Sunday, April 27, 2008

A Farewell to Arms 3

After finishing a Farewell to Arms, the ending really didn’t surprise me. As soon as the couple seemed to escape all of their troubles with the military police and escaping Italy, I knew that something bad would happen in the end. Hemingway doesn’t write happy endings and I could predict that she was going to die in childbirth from a mile away. Nevertheless, I did still have to read the entire ending because it seemed several times that Catherine might pull through. Yet no matter how many fatal bullets the couple dodges, they are never really in safety. Even in the last few pages after learning the baby died and that Catherine was recovering ok, there was still an ominous feeling in Heminway’s tone. The author didn’t fail to deliver in yet another sad ending despite surviving many near catastrophic events, Catherine dies of a hemorrhage. This conclusion makes A Farewell to Arms seem even more like a true Romeo and Juliet story except that Romeo doesn’t die.

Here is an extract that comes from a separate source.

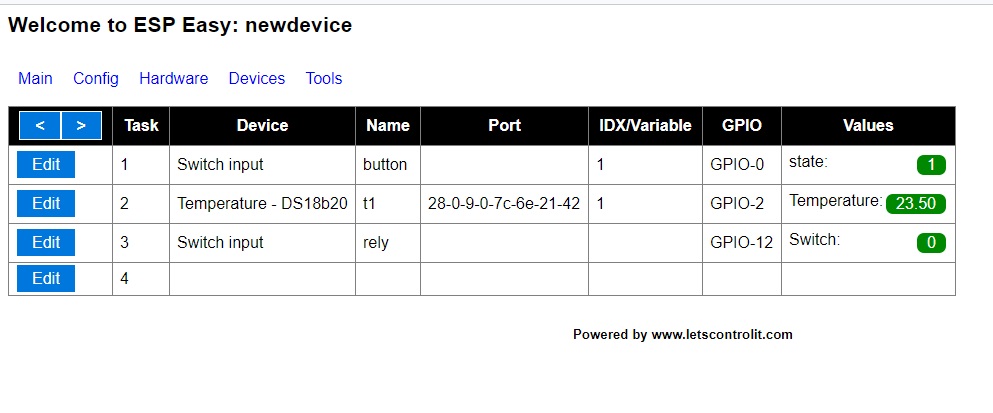
Task: Click the Device column header
Action: pyautogui.click(x=262, y=126)
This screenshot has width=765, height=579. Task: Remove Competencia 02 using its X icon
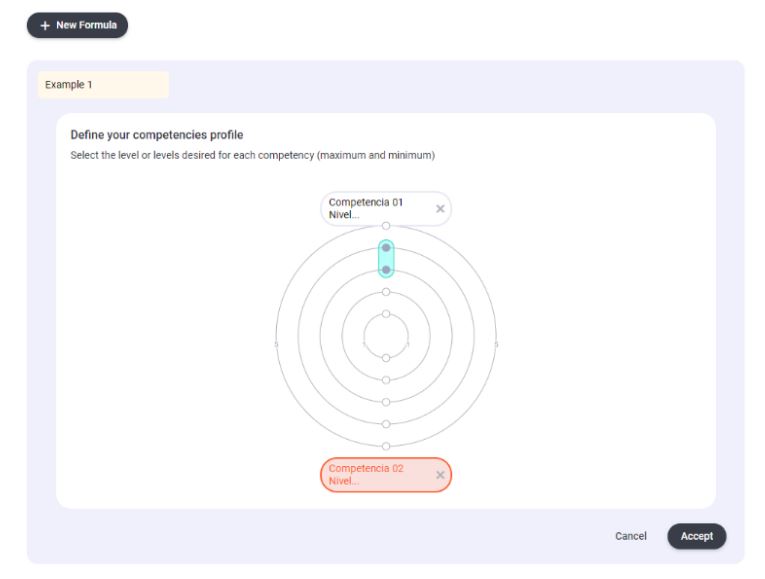point(440,474)

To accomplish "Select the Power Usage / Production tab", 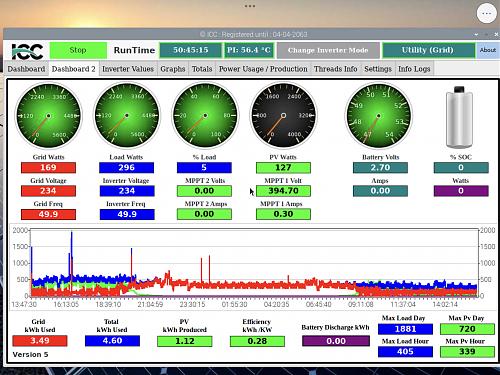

As I alluded in my first blog, I believe that their relationship started as a make-believe love that developed into something deeper and truer. As Lt. Henry had more time to think about what Catherine really meant to him, he began to fall in love with her. It was no longer a wartime fling that he had experienced with so many other women. Although he first intended Catherine to be another one of his one night stands, he soon realized that she meant more to him that other women. He found that he actually cared about her. Lt. Henry matured over the course of his experiences in the war from being a lost young man to an adult that knew what he wanted in life. He realized that he only wanted to be with Catherine no matter what the risk. It was a type of emotional awakening for Lt. Henry along with Catherine. They both started to make sacrifices for each other and let themselves fall in love. They both began to let their emotional barrier down. Before meeting Henry, Catherine was still in shock from losing her long time fiancée in the war. Even when she met Henry, it seemed as if she believed it was her lost love coming back from the dead to be with her again. Even at their first meeting, Catherine wanted Henry to tell her how much he loved her, and that he would never leave her again. It seemed as if she was looking for someone to fill her void and that she was even a little crazy in visualizing Henry as her lost love. Even Lt. Henry could see that was a little crazy and was emotionally distraught. Nevertheless, he didn’t shy away from her; he embraced her because he too needed someone that he could love although he didn’t see it yet. Both of them had emotional problems that needed to be solved and were both a little crazy–they seemed perfect for each other.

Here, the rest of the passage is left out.